RALEIGH — Reasonable people differ on the subject of whether North Carolina's Racial Justice Act is good public policy. The 2009 act, which allows North Carolina death row inmates to challenge their death sentences on the grounds of racial bias, was repealed by the General Assembly, but that repeal was vetoed by the governor. Now the act is hanging in the balance awaiting a possible veto override.
The public policy debate about whether the act ought to survive should only proceed if the public understands the facts and law surrounding it. Sadly, misinformation is rampant.
The greatest misapprehension concerning the act is that death row inmates who successfully challenge their sentences could go free. This is simply not true. The act only undoes the death penalty, stating that no person shall be executed based on a "judgment that was sought or obtained on the basis of race." Under the act's hearing procedure, if a defendant establishes that race was a significant factor in the imposition of his death sentence, the court is directed to vacate that death sentence and resentence the death row inmate to life imprisonment without the possibility of parole.

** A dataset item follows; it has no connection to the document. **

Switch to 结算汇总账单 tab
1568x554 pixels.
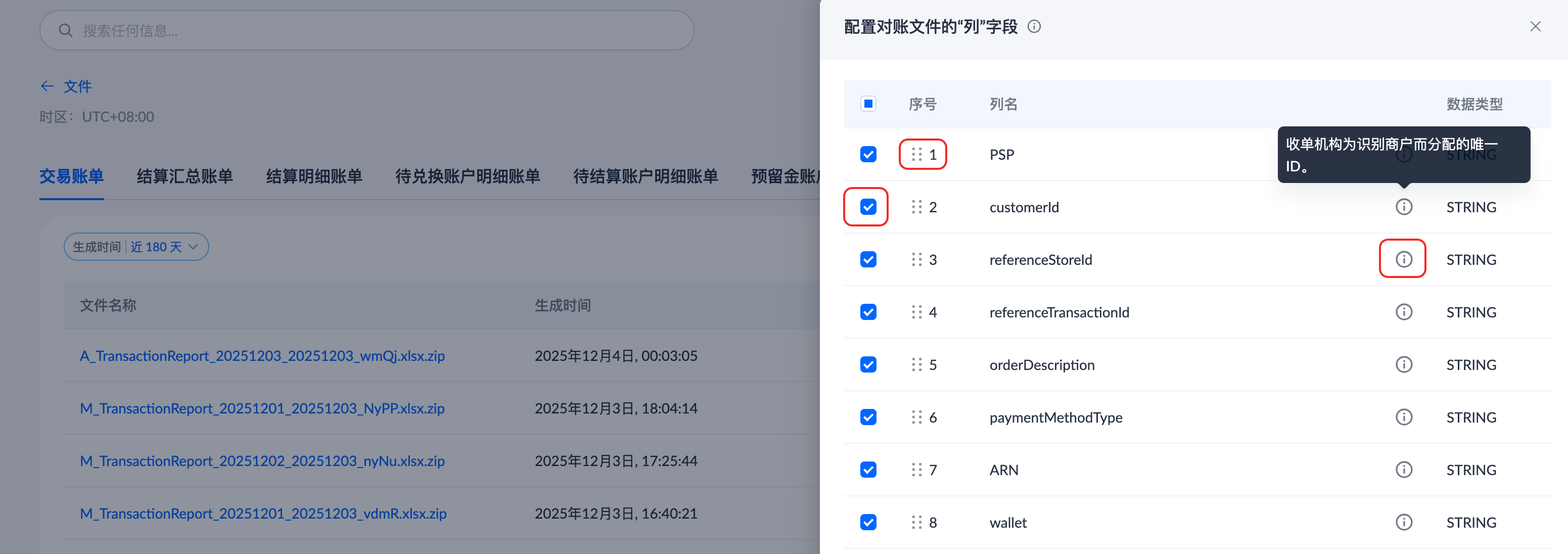click(185, 176)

In other words, if a death row inmate successfully carries his burden under the act, he will move from death row and serve a sentence of life without parole. The sole remedy for a successful death row inmate is life in prison without parole.

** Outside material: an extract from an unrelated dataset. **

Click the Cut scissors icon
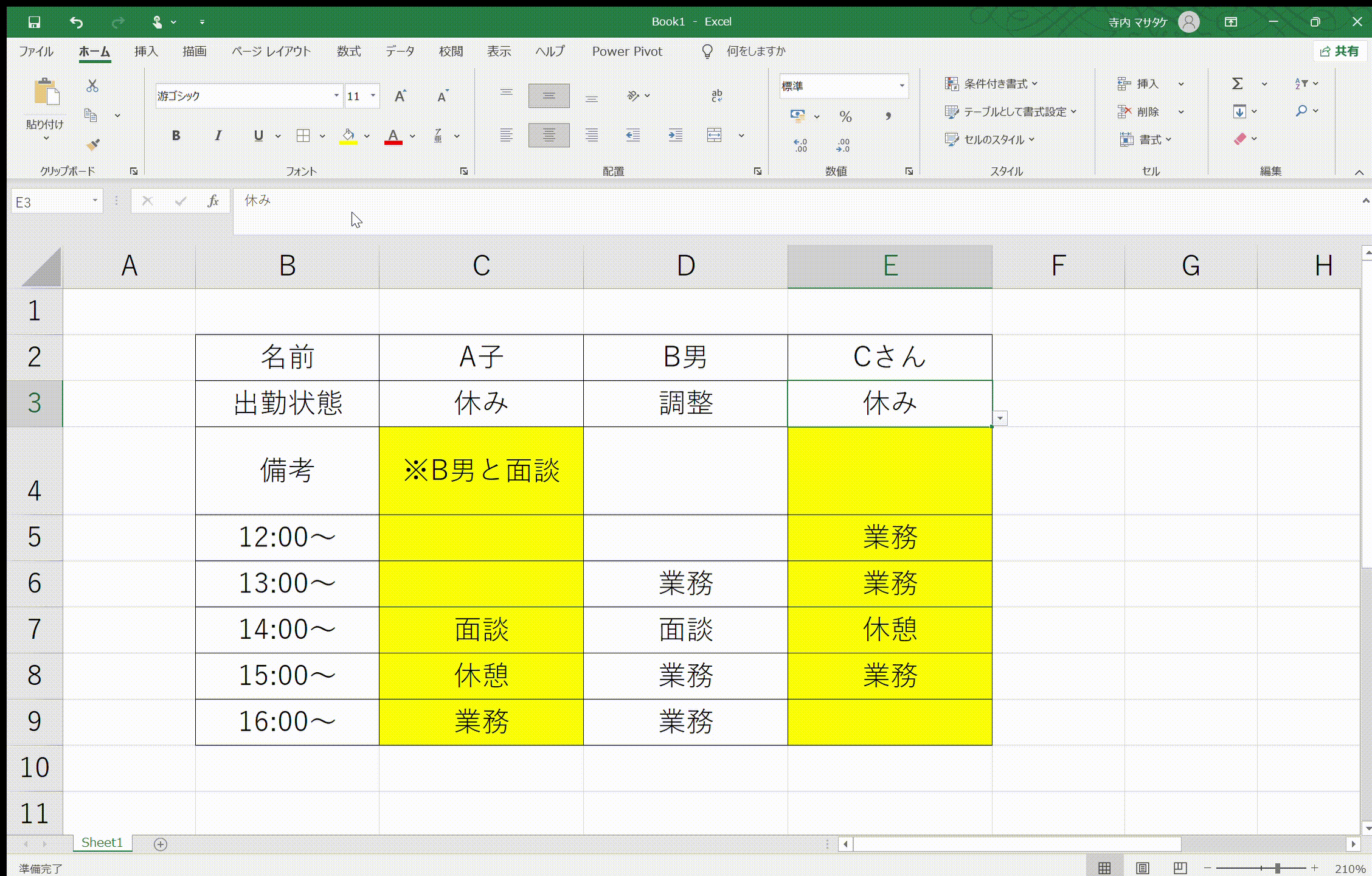1372x876 pixels. pos(92,86)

Opponents of the act, however, have another more nuanced legal argument which is equally wrong. They claim that some death row inmates may ultimately obtain their freedom by contending that the act's remedy as applied to them constitutes an unconstitutional ex post facto law.

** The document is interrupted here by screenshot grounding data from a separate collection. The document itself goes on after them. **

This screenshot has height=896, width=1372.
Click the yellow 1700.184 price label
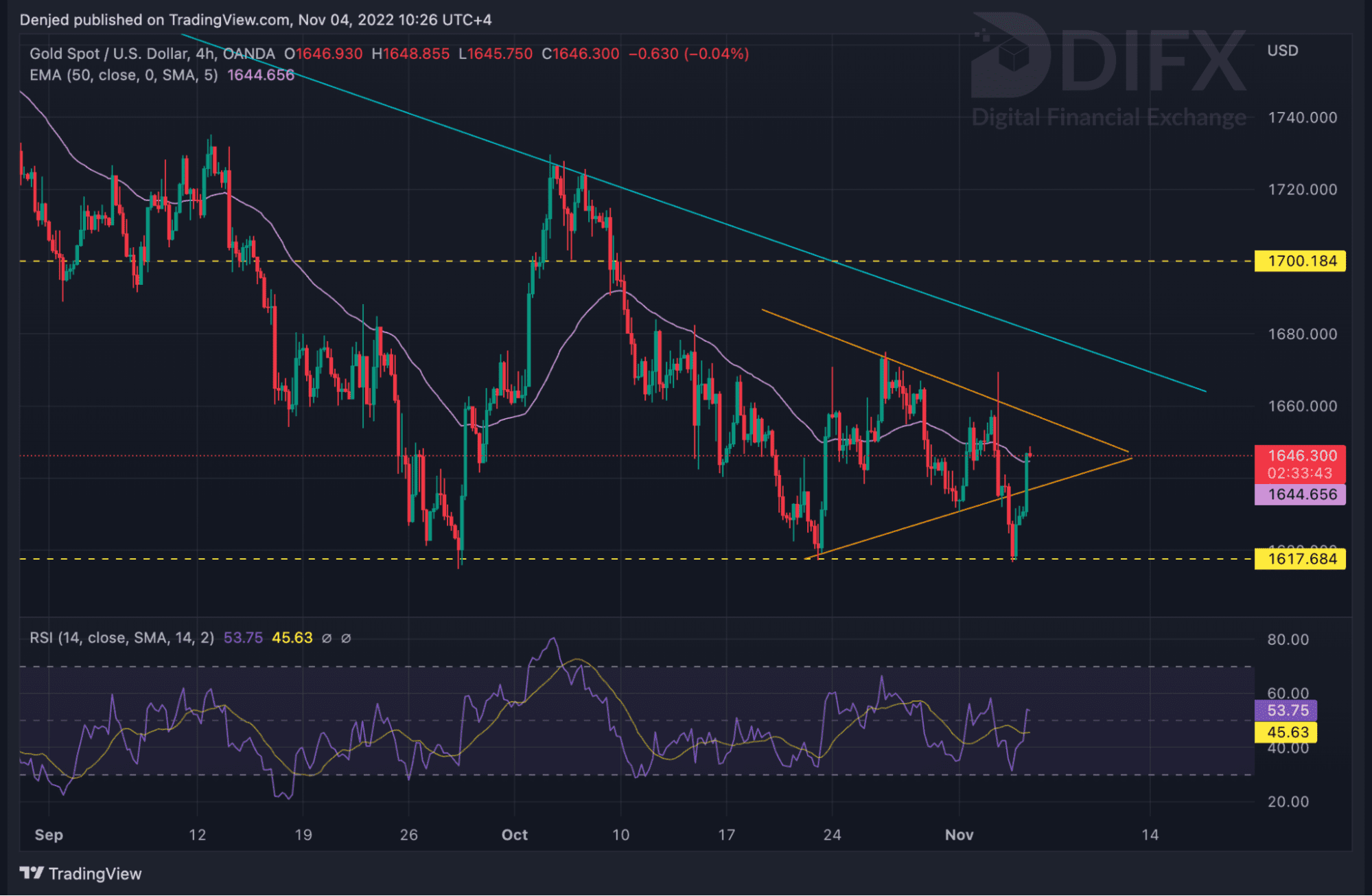1300,261
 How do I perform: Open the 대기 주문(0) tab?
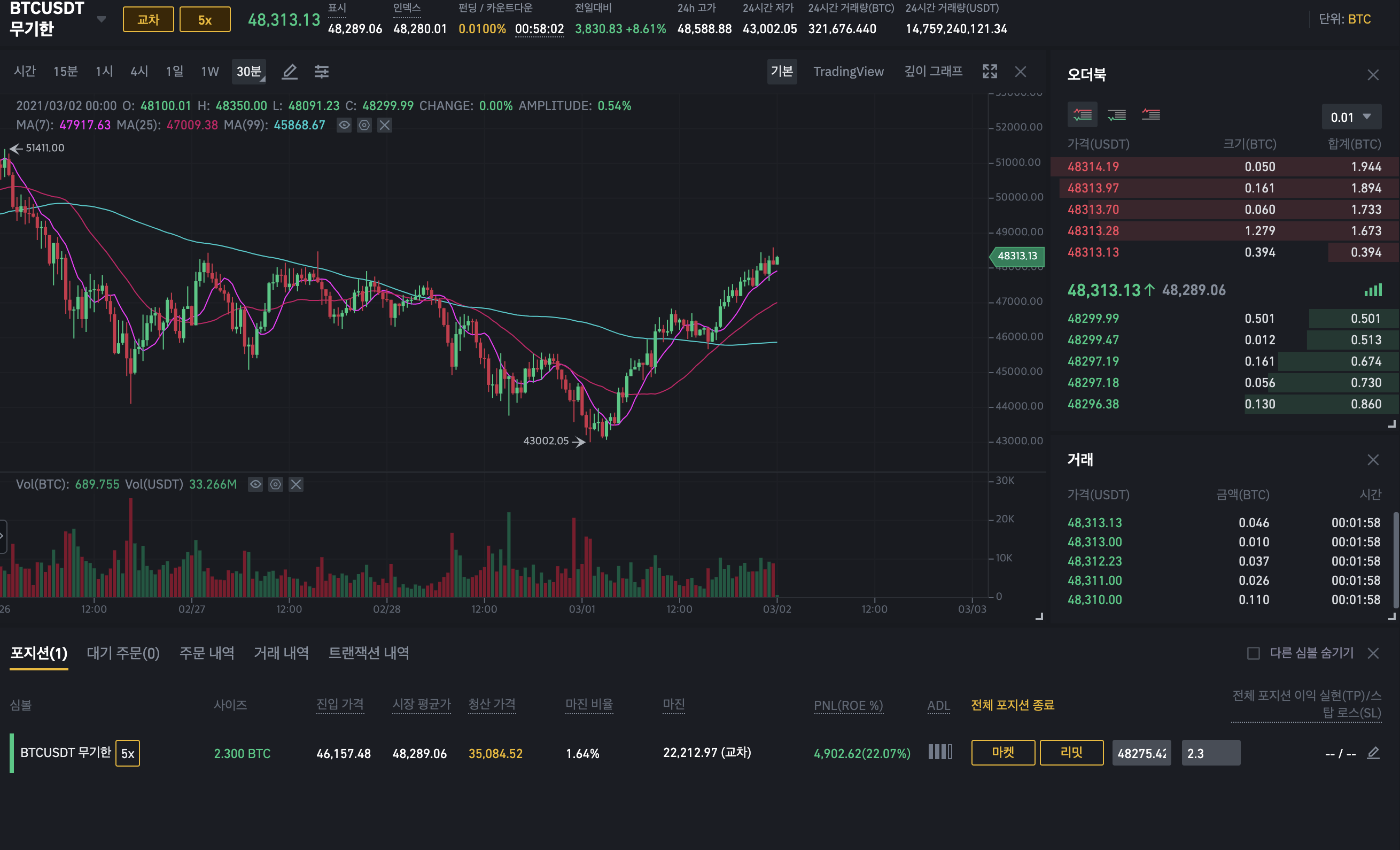[x=123, y=653]
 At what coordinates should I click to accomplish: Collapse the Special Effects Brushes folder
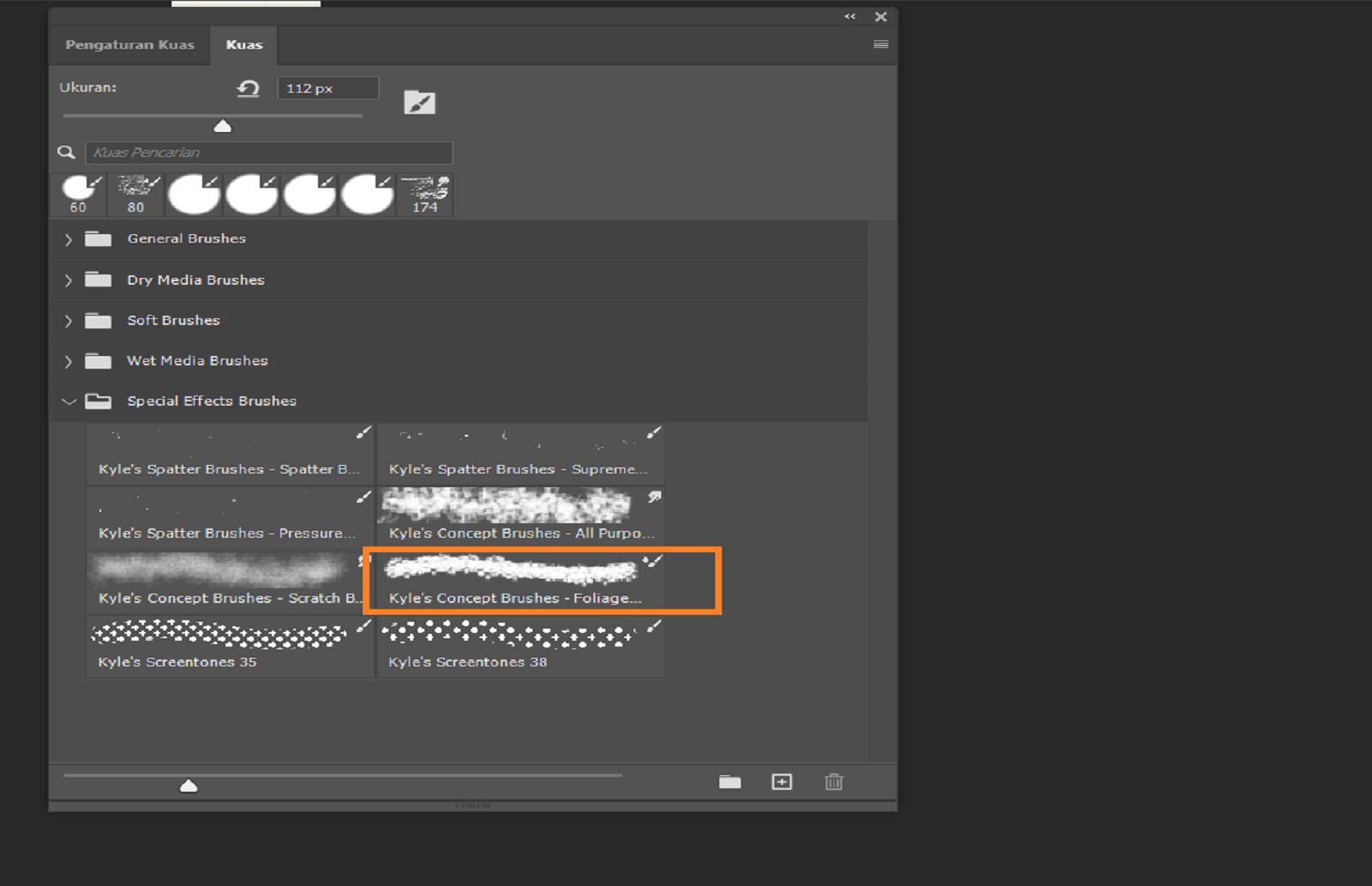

To understand why this is wrong requires some background. The U.S. Constitution prohibits both federal and state governments from passing any "ex post facto Law." The Constitution, though, provides no definition of what constitutes an ex post facto law (or even a translation from the Latin).
Ex post facto means "from after the action." At its simplest, an ex post facto law retroactively makes some act criminal only after the fact. Fundamental fairness requires that persons should not be punished for acts that they were not on notice were illegal. The English Parliament had an unfortunate penchant for such punishments and the framers of our Constitution were determined to put an end to them. As Alexander Hamilton put it in the Federalist Papers, the "creation of crimes after the commission of the fact" was one of the "favourite and most formidable instruments of tyranny."
Court interpretations of the ex post facto prohibition, however, have gone beyond that simple concept to include broader categories. The Supreme Court has found laws to be ex post facto if they deprive a defendant of a defense that would have been available at the time the crime was committed or if they increase the punishment for a crime after its commission. It is here that opponents of the act manufacture their parole scenario.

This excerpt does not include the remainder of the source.